Le nombre de repas servis lors de la distribution du soir à Vintimille varie entre 40 et 120, mais actuellement nous rencontrons environ 70 à 80 personnes, qui vivent presque toutes en ville, dans la rue ou sur la plage.

En plus de ce travail lui-même, nous avons plus fréquemment des problèmes avec les autorités, comme par exemple le maire de Vintimille venu à l’une de nos distributions de nourriture, pour exprimer qu’il était inacceptable de distribuer de la nourriture et que nous n’étions pas autorisés à poursuivre nos activités. Cela a été dit, alors que la police nous a assuré qu’il serait acceptable de distribuer de la nourriture à notre endroit habituel, mais que nous n’étions pas autorisés à distribuer de la nourriture dans la ville, à la gare ou sur la plage. Comme aucune des deux parties n’a pu nous montrer quoi que ce soit d’écrit avec une base légale, nous avons continué la distribution de repas, qui a depuis été accompagnée de vérifications de nos documents, ainsi que de photos de la distribution et de nos véhicules, prises par la police.

Des procédés similaires se retrouvent maintenant aussi dans notre activité à la frontière, où la police nous a rendu visite presque tous les jours au cours des deux dernières semaines. En plus de vérifier nos documents et d’être agressifs dans leur langage verbal et corporel, la police nous a également demandé de cesser nos activités là-bas, ce que nous n’avons pas fait.

Depuis quelques jours, la police italienne escorte le bus de la frontière à Vintimille afin de contrôler les masques et les billets des personnes, ou simplement de légitimer le bus pour qu’il ne s’arrête pas du tout, ce qui oblige les personnes relâchées à marcher 8 km pour retourner à Vintimille, malgré un billet de bus valide et des mesures d’hygiène adéquates.

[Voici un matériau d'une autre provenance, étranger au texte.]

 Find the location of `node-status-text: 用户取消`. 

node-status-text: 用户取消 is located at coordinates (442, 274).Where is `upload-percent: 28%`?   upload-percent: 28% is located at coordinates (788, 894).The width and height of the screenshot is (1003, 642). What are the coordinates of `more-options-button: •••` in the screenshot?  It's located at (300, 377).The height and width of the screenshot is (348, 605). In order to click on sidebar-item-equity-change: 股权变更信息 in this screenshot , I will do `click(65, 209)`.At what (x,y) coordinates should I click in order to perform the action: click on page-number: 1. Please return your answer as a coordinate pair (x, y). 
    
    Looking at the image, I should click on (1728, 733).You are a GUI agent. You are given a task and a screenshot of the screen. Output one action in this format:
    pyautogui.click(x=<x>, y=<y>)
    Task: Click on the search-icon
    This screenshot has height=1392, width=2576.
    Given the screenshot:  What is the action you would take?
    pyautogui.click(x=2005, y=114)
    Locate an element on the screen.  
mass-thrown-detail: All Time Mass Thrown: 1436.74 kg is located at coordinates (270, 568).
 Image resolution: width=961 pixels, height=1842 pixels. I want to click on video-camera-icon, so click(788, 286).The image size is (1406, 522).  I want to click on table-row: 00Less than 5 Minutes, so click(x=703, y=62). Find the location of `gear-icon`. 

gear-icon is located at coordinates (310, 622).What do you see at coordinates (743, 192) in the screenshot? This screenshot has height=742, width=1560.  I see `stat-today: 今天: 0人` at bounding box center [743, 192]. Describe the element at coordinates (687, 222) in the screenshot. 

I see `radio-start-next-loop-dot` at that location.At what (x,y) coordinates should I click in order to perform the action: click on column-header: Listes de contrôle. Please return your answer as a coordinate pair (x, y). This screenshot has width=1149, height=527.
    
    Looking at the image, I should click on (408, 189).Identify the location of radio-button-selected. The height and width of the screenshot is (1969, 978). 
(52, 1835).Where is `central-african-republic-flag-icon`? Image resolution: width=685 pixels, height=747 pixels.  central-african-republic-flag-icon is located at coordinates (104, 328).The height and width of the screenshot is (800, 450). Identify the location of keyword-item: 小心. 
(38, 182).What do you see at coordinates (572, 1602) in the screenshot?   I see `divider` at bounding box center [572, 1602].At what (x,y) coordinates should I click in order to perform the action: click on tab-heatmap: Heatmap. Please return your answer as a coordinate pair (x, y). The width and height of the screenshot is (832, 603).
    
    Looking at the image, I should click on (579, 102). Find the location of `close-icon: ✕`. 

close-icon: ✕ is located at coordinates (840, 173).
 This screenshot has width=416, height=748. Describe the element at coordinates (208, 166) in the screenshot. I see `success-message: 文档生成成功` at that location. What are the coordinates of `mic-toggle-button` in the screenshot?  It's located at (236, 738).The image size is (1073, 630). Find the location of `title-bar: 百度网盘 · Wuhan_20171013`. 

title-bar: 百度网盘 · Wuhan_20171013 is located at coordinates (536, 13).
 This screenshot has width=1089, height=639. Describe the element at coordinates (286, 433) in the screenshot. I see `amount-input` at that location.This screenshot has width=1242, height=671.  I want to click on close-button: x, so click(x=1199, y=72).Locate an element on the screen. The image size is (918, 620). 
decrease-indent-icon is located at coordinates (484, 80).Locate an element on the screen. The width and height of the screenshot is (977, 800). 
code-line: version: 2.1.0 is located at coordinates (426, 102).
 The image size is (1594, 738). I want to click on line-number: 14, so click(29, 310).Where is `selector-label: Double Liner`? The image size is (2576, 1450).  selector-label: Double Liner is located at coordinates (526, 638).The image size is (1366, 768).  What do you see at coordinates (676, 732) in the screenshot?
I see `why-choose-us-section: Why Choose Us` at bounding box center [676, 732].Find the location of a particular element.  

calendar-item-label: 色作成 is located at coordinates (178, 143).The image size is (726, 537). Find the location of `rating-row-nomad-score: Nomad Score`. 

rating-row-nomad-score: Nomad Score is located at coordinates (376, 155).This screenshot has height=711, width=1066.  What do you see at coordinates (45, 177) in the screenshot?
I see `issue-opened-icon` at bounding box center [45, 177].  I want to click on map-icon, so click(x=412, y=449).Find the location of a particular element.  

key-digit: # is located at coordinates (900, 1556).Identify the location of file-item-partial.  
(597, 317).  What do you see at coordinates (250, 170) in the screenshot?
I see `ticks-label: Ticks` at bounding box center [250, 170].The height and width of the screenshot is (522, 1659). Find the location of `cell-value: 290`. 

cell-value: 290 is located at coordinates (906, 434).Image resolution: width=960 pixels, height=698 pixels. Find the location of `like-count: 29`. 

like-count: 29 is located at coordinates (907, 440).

À ce stade, nous voudrions souligner qu’en tant que collectif, nous prenons la situation de la Covid-19 très au sérieux et que nous faisons attention aux distances minimales et à l’évitement des grands attroupements.

D’autre part, la situation est très différente à la frontière elle-même, où les 100 personnes par jour mentionnées précédemment sont retenues et entassées dans un espace confiné pendant 24 heures par la police française. Ces agents ne tiennent aucun compte des risques résultant d’une telle aggravation de la situation des personnes, ainsi que de l’absence de mesures préventives d’hygiène.

En outre, des inconnus, qui semblent se passionner pour les excréments, ont imaginé une forme de protestation totalement nouvelle, à laquelle nous n’avons pas été confrontés dans le passé.

Hier matin, le lieu où nous sommes actifs à la frontière a été trouvé modélisé, des excréments d’origine inconnue ont été répandus sur des bancs et des murs qui nous servent habituellement bien. Nous sommes impressionnés par l’effort d’une personne pour collecter les excréments et les distribuer dans des allées propres et bien rangées sur des terrains humanitaires.

Cependant, après un nettoyage intensif, ce travail est également terminé et nous continuerons à être actifs, à la frontière et à Vintimille même, malgré les efforts déployés pour diminuer l’humanité à cette frontière et dans les environs.

Comme nos dépenses ont augmenté récemment, dues aux restrictions compliquées liées à Covid 19, ainsi qu’à l’augmentation du nombre de personnes, nous serions heureux de recevoir un don ou votre soutien personnel.